But that dream can quickly turn into a nightmare if you don’t have the right systems in place.
I worked with a company that landed a contract with an international department store chain.
One month’s order from them involved more of my client’s product than they had sold in the whole previous year. It was a cause for celebration and the sales team threw a party.
Then the realities of all the logistical requirements hit home.
All of the skids had to include an RFID tag (radio frequency identification) to identify the contents of the skid to the department store’s computer system.
The truck had to show up at the receiving dock at exactly the right time.
All of the shipping documentation had to be sent electronically (by EDI – Electronic Data Interchange).
If anything went wrong, the department store would reduce its payment to my client by a pre-set penalty.
That may not sound like much. Just a few extra steps with each shipment, right?
Another part of the agreement had the six different ways the company forecasts demand and replenishes stock. They want to keep the minimum quantity on hand and avoid out of stock situations, meaning that suppliers have to be on their toes and respond immediately to new orders.
If my client had had a full featured ERP (Enterprise Resource Planning) system like Oracle or SAP, all of this would have been routine, but they were just a small operation.
So we tried our best to adapt, we created special reports that could be downloaded from the accounting system and made a big list in Excel for the staff to follow. It wasn’t ideal, but it worked.
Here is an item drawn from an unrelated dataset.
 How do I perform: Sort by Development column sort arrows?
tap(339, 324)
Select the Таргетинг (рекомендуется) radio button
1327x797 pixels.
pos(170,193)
But it would have been so much better if the client could have had a work flow system in place that would have sent email reminders to all of the staff about what steps they had to follow for each shipment.
So, let’s stand back a little and look at the best strategy for your systems if you are a medium sized company swimming with sharks.
You have your toe in the door, but have no way of knowing whether this is a one-shot deal or the start of something big.
In the long run, you would like to be able to ramp up your sales, production and systems so that you move up, but in the short run, that strategy is time consuming and expensive.
A good starting point is to upgrade one piece at a time, making sure that anything new you add will work to meet the current demand AND grow with you as you upgrade.
In this case, a work flow system would keep the staff on top of the vendor requirements, as well as supporting the company’s operations regardless of what the future holds.